▶ Stored data entries
..........
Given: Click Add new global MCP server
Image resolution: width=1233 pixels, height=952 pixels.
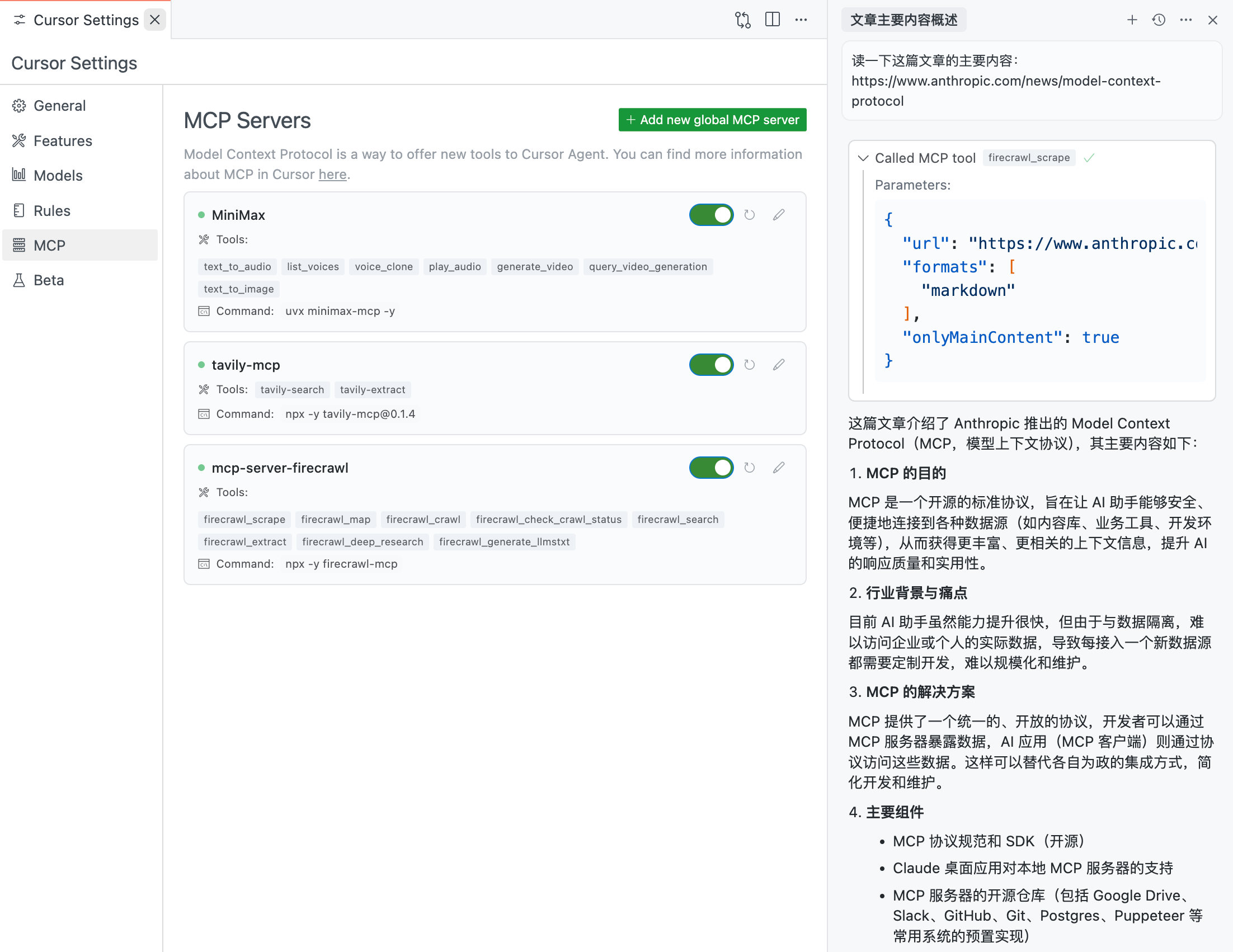Looking at the screenshot, I should click(x=712, y=120).
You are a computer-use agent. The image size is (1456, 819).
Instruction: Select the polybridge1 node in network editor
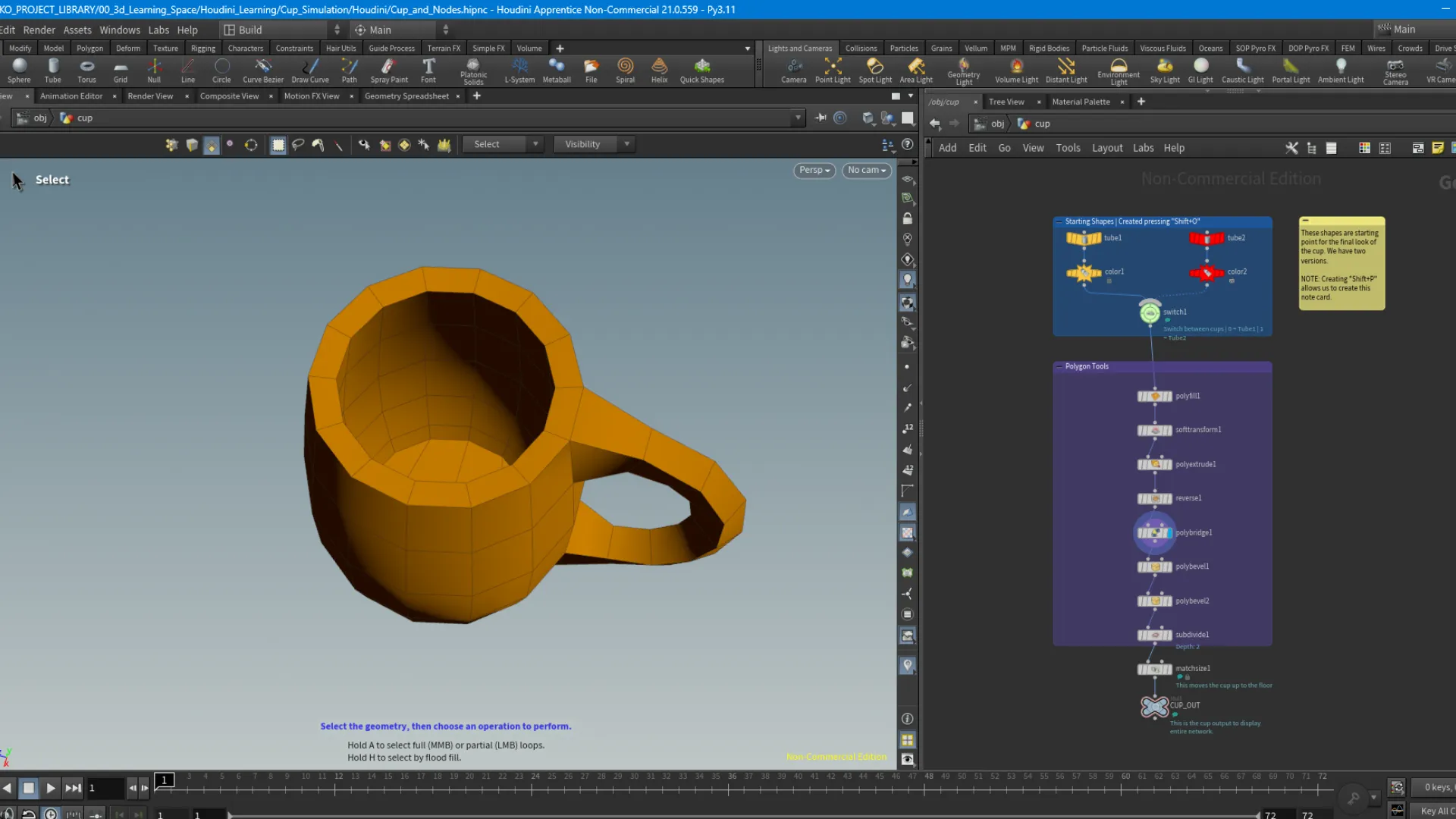click(x=1154, y=532)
..........
All entries above are to be set down word for word, and the pictures are to be left out.

Given: Click Add new global MCP server
Image resolution: width=1233 pixels, height=952 pixels.
Looking at the screenshot, I should click(x=712, y=120).
You are a computer-use agent. The image size is (1456, 819).
Instruction: Select the polybridge1 node in network editor
click(x=1154, y=532)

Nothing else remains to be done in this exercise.